#### Material for the task:
● ● ● ●

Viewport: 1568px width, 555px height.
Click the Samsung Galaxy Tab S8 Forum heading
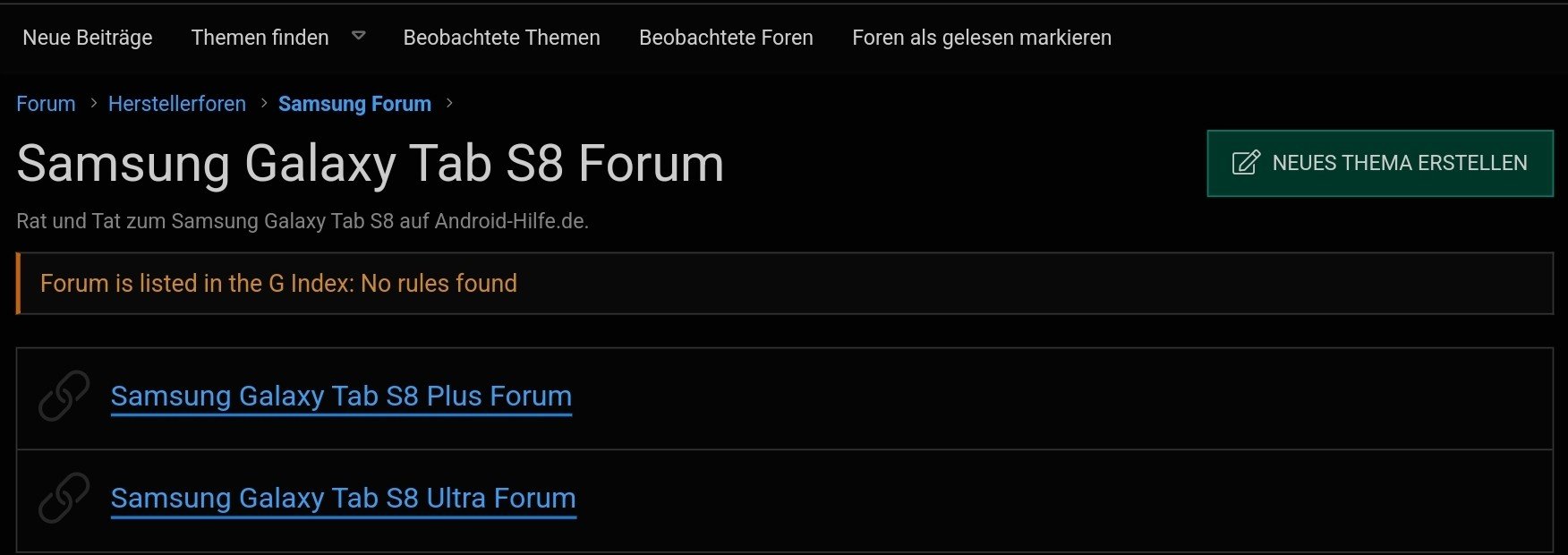(x=370, y=164)
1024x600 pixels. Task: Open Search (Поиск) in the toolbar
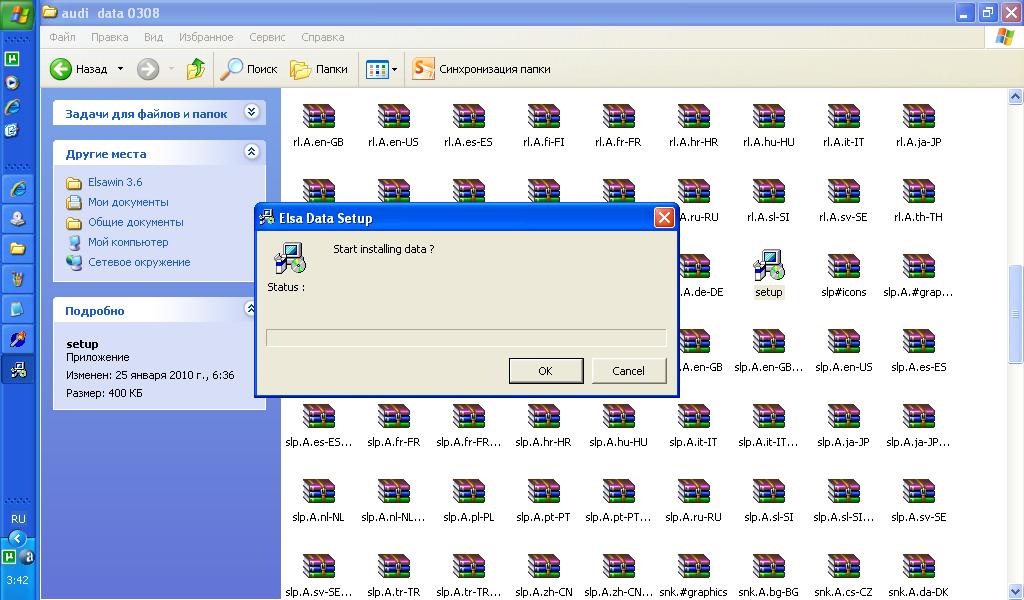[x=250, y=69]
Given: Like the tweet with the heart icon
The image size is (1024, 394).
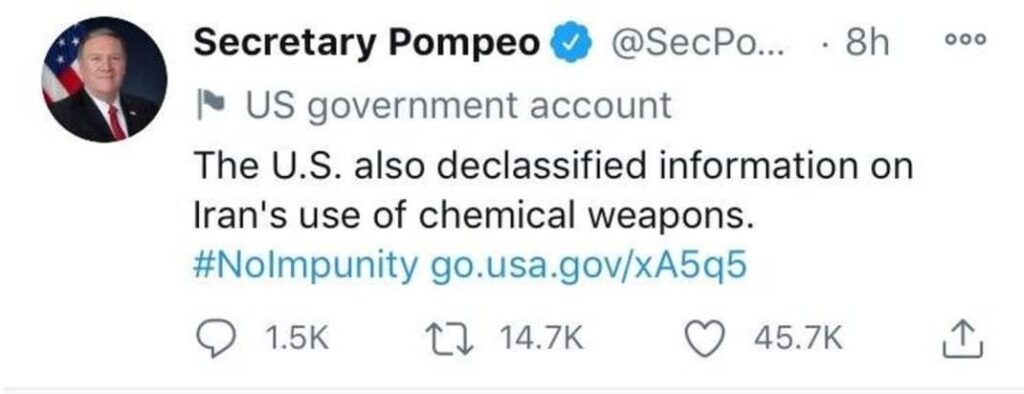Looking at the screenshot, I should (x=707, y=340).
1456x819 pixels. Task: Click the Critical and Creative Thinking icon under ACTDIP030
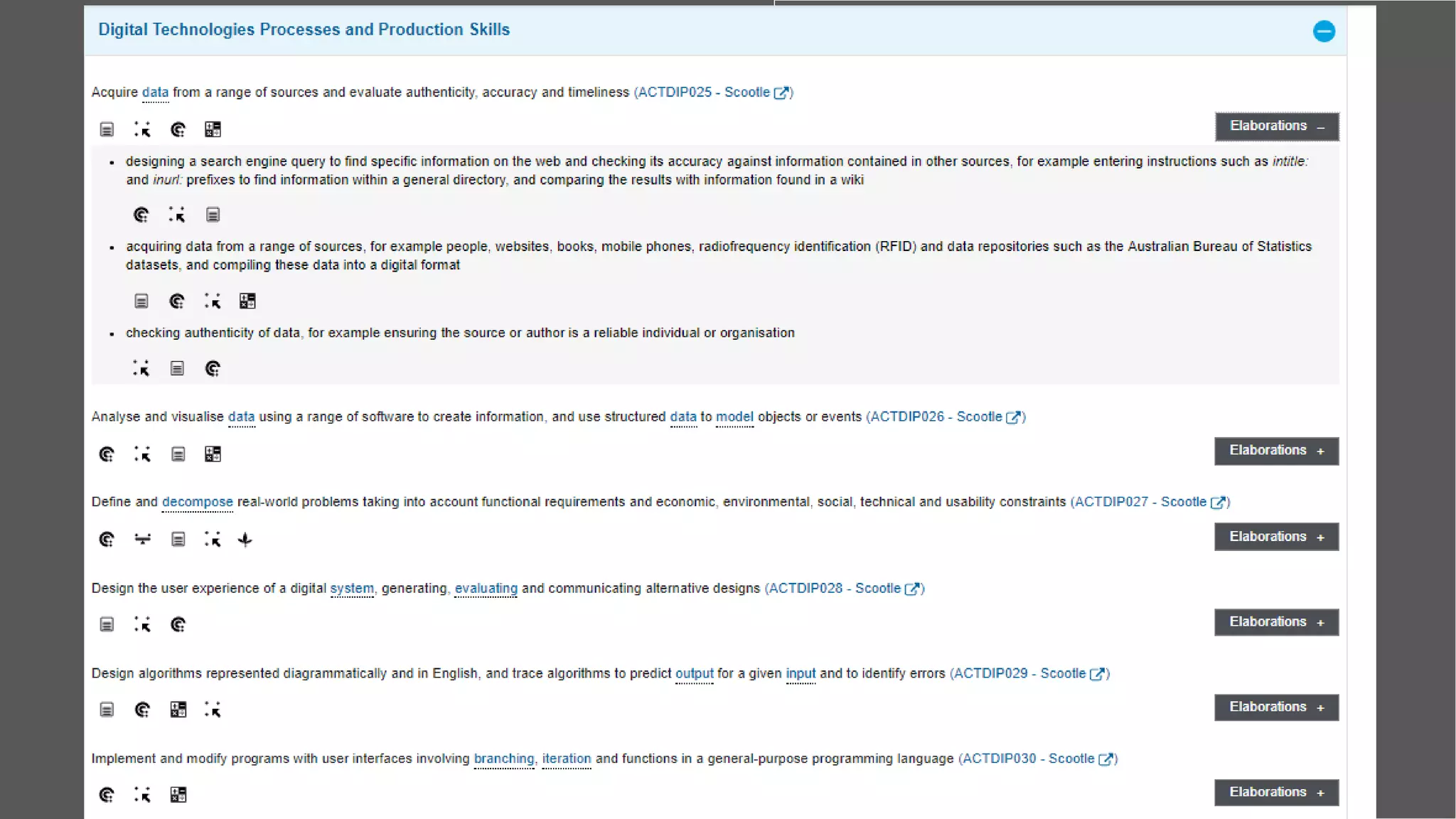107,795
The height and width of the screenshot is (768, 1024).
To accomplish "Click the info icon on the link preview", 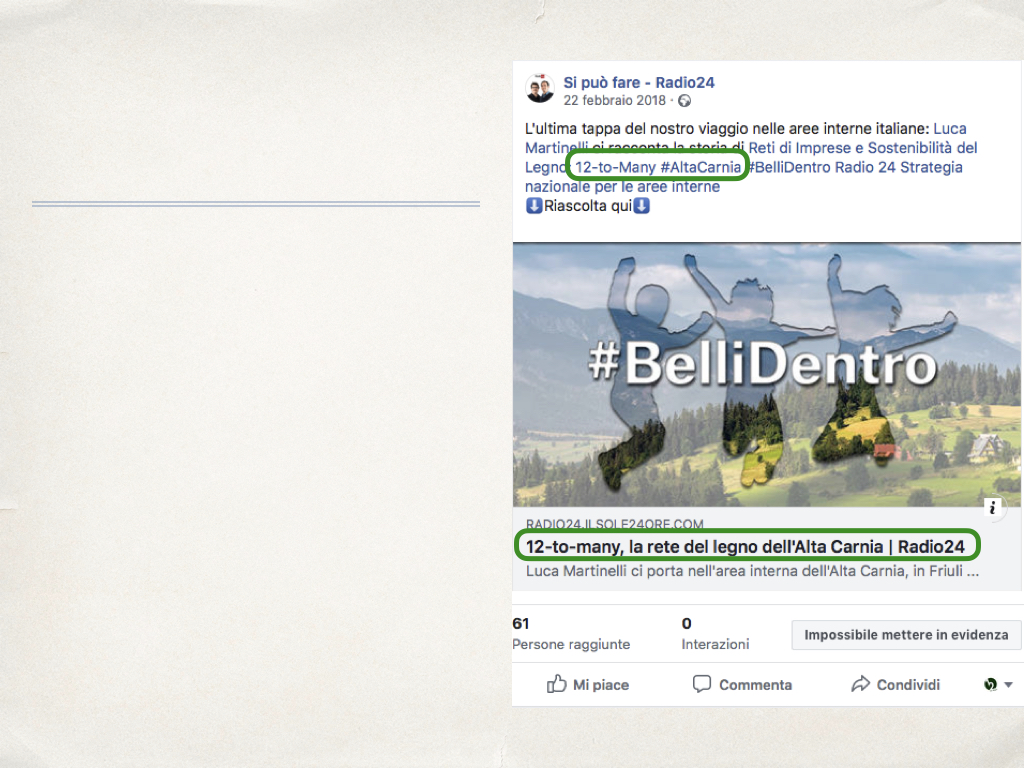I will pyautogui.click(x=993, y=507).
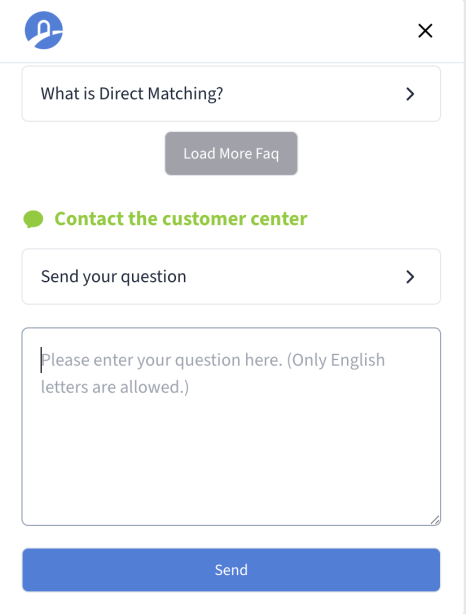Submit the question with the Send button
Image resolution: width=466 pixels, height=614 pixels.
point(231,570)
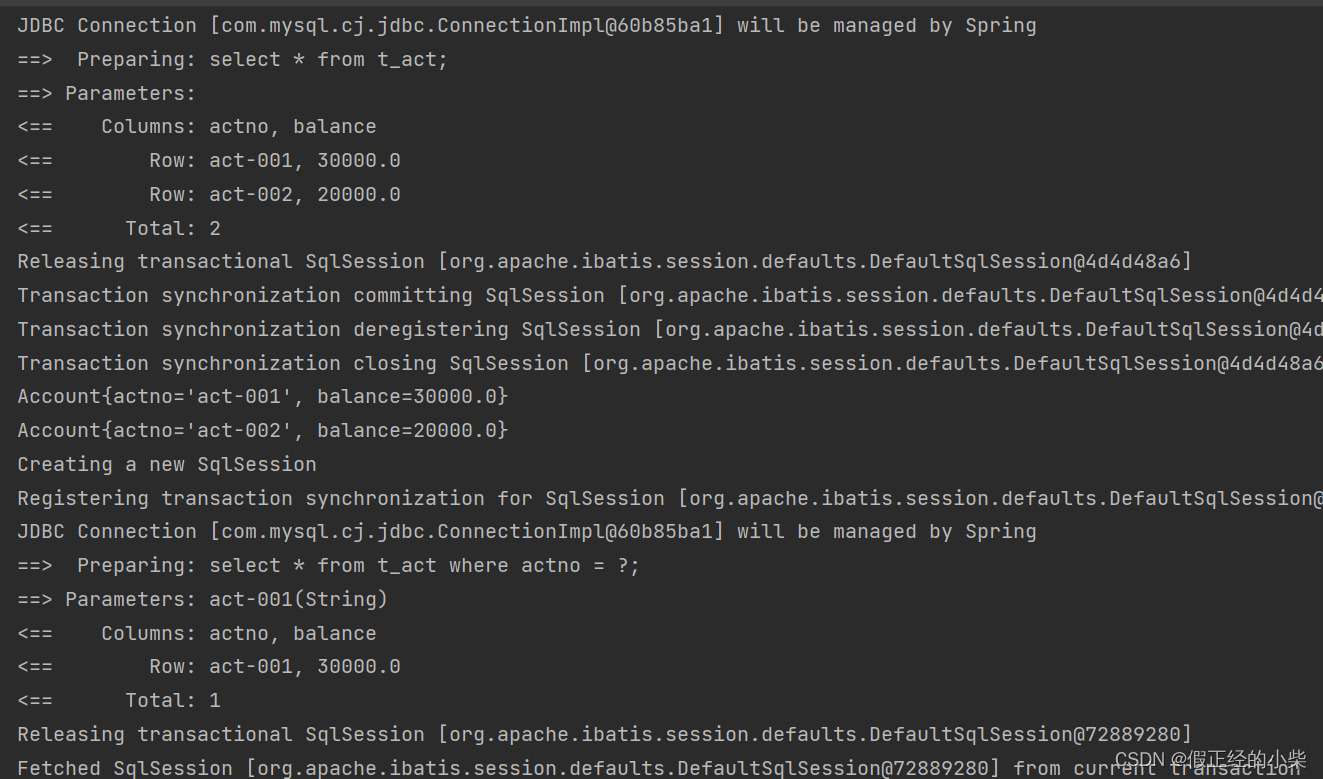Click the first JDBC Connection log line
Viewport: 1323px width, 779px height.
pos(527,26)
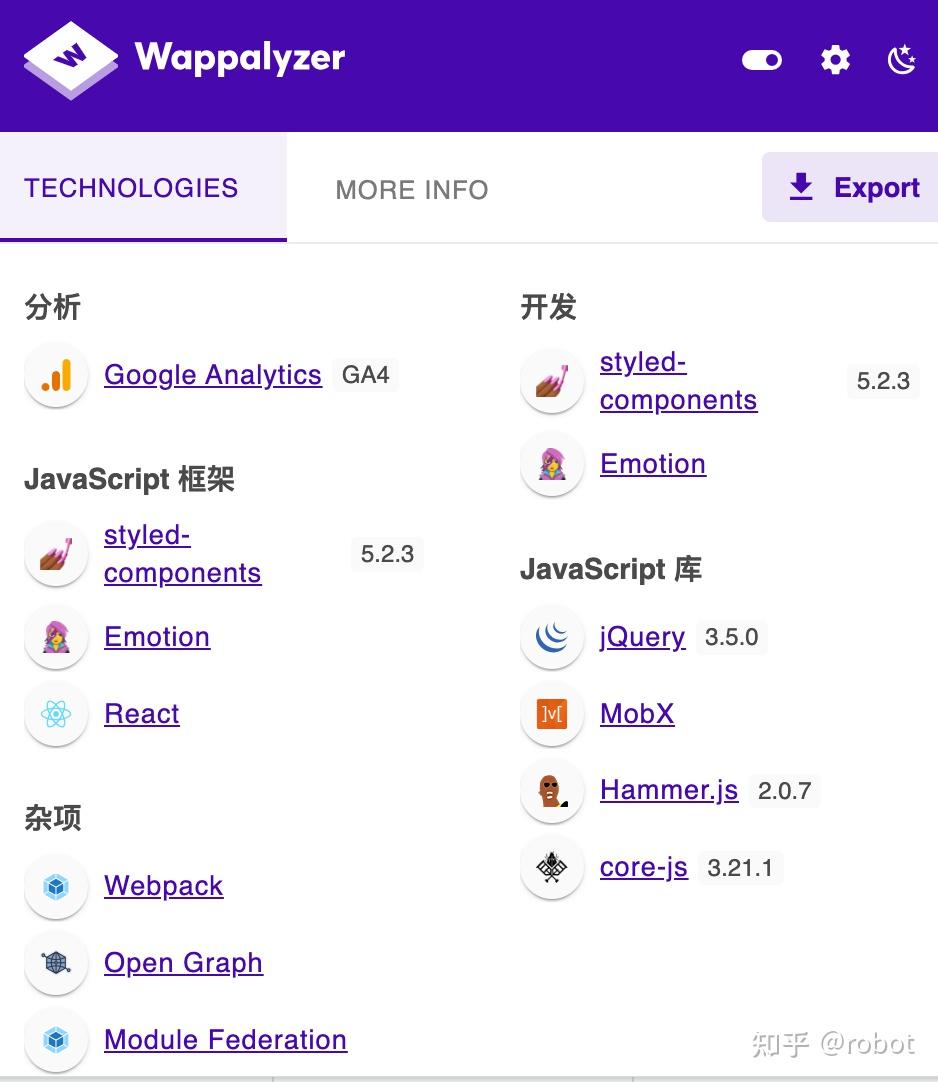Select the core-js spider icon

tap(552, 868)
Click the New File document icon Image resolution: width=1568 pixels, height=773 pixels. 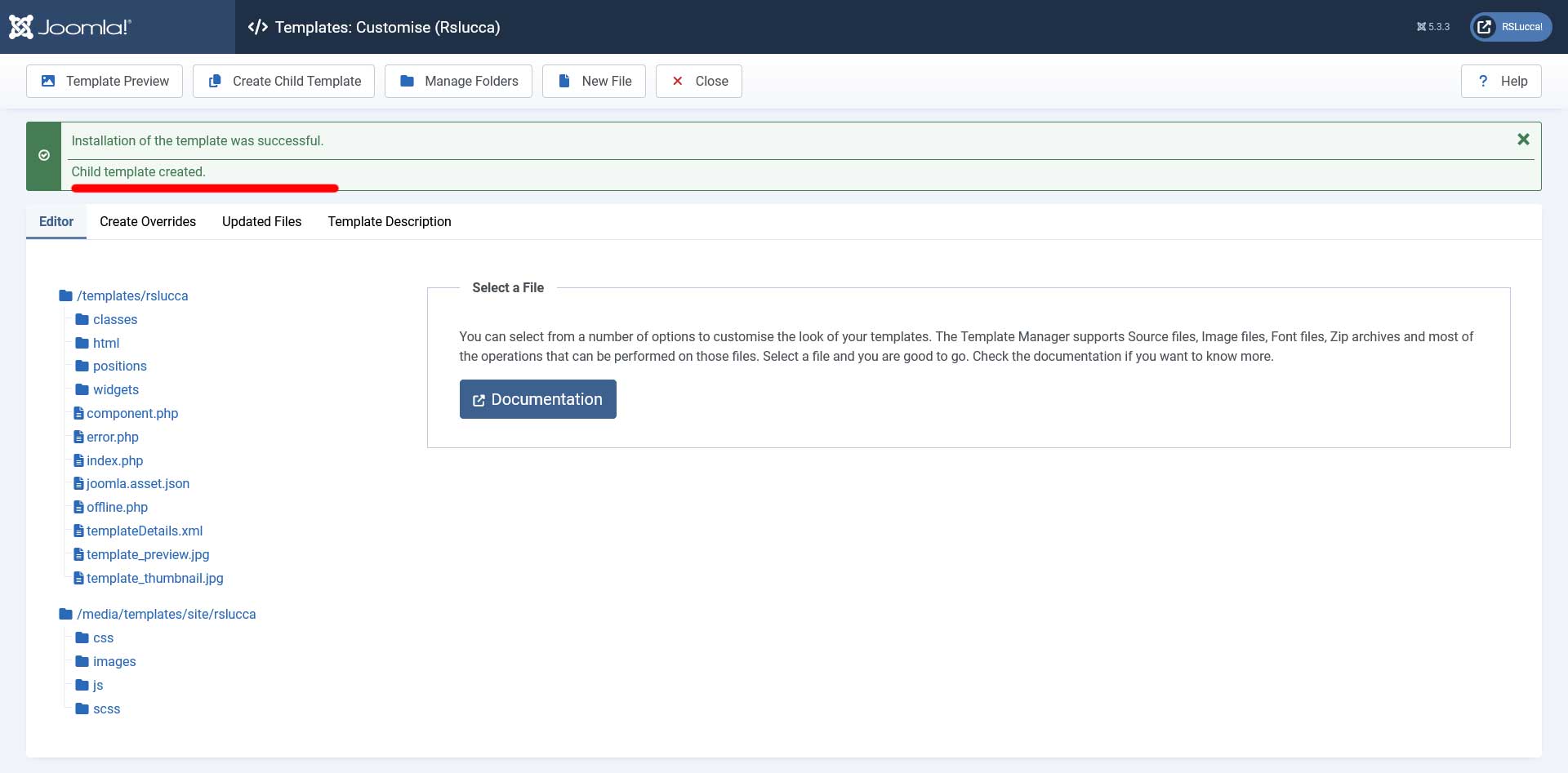[x=564, y=81]
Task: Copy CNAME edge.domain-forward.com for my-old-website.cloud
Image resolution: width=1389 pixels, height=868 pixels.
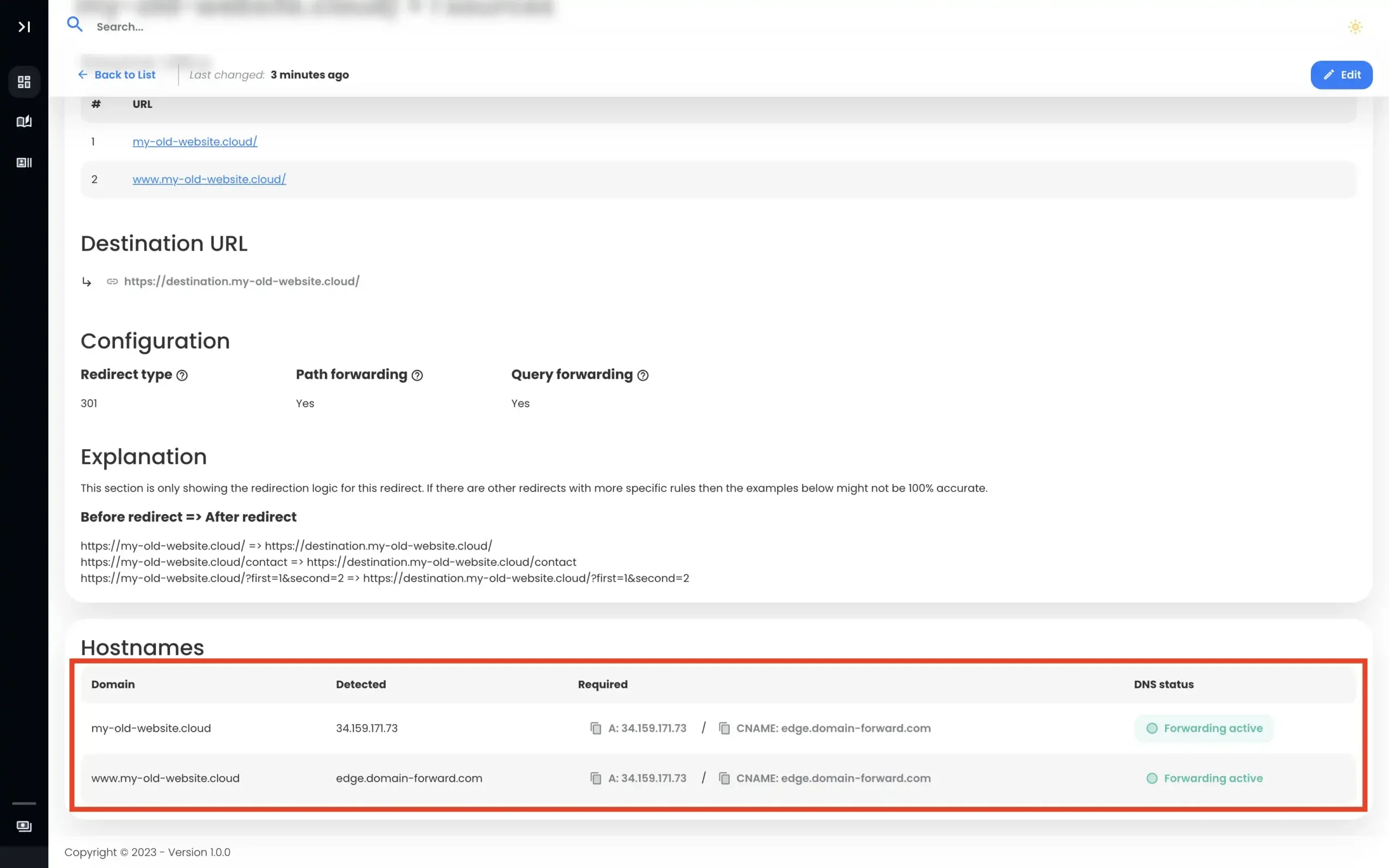Action: (724, 728)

● ● ● ●

#### What the task requires:
Please rewrite the entries between the line containing "Task: Copy CNAME" and the end of the entries, inclusive, as a Markdown table with the columns Row and Line, one numbered row per line. Skip blank lines and leave the pictures out.

#### Result of this task:
| Row | Line |
|---|---|
| 1 | Task: Copy CNAME edge.domain-forward.com for my-old-website.cloud |
| 2 | Image resolution: width=1389 pixels, height=868 pixels. |
| 3 | Action: (724, 728) |